ENTRIES SUPPLIED below:
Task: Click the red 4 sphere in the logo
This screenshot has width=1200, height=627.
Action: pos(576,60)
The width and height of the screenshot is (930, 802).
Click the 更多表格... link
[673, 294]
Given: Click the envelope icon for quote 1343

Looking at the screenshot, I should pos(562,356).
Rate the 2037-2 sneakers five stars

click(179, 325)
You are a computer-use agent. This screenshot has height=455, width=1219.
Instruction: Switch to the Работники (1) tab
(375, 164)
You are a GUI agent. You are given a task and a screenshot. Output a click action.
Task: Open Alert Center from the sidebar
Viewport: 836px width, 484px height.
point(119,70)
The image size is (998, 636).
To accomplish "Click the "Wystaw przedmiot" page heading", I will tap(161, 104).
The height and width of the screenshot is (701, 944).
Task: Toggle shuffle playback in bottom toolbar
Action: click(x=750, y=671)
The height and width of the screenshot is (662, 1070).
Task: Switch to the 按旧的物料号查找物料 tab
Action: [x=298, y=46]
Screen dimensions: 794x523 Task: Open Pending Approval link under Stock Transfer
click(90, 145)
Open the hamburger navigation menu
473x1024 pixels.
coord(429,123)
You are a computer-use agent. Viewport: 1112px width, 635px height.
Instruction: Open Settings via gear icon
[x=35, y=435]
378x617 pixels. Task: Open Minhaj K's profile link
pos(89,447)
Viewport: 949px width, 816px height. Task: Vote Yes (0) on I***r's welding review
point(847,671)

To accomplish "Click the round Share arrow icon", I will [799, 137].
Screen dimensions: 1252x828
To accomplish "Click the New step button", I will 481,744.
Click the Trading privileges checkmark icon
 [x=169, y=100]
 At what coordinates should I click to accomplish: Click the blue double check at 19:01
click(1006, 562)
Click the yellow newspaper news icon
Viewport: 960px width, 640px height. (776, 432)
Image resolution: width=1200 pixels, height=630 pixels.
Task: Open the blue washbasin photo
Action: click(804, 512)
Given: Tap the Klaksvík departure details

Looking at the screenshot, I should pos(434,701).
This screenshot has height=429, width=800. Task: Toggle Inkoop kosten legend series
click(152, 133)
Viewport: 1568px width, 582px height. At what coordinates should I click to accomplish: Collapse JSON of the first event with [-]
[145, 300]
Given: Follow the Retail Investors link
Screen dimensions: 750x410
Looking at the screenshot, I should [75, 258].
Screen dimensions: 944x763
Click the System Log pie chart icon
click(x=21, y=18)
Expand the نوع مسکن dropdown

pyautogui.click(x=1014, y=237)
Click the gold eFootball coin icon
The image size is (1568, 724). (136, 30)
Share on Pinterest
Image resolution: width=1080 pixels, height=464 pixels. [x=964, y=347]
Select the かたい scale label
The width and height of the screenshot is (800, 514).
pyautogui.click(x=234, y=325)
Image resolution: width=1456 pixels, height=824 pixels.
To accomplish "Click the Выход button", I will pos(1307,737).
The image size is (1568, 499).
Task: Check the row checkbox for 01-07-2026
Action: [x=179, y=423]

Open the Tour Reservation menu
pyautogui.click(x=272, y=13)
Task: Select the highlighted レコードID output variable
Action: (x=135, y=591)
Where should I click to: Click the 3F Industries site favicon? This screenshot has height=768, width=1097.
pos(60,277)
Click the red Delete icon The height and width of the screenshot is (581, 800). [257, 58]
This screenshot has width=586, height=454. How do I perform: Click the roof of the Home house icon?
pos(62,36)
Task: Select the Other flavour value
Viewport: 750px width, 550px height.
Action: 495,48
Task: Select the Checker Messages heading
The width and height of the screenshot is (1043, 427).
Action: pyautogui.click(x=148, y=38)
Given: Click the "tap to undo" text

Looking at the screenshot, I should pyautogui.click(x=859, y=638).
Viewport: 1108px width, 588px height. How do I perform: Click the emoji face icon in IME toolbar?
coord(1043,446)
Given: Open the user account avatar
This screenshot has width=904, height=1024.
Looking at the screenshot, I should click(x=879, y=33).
End of ENTRIES SUPPLIED.
→ **TASK DIRECTIONS**:
Say how many lines in the data include the string "agent", giving the number alone.

→ **RESPONSE**:
3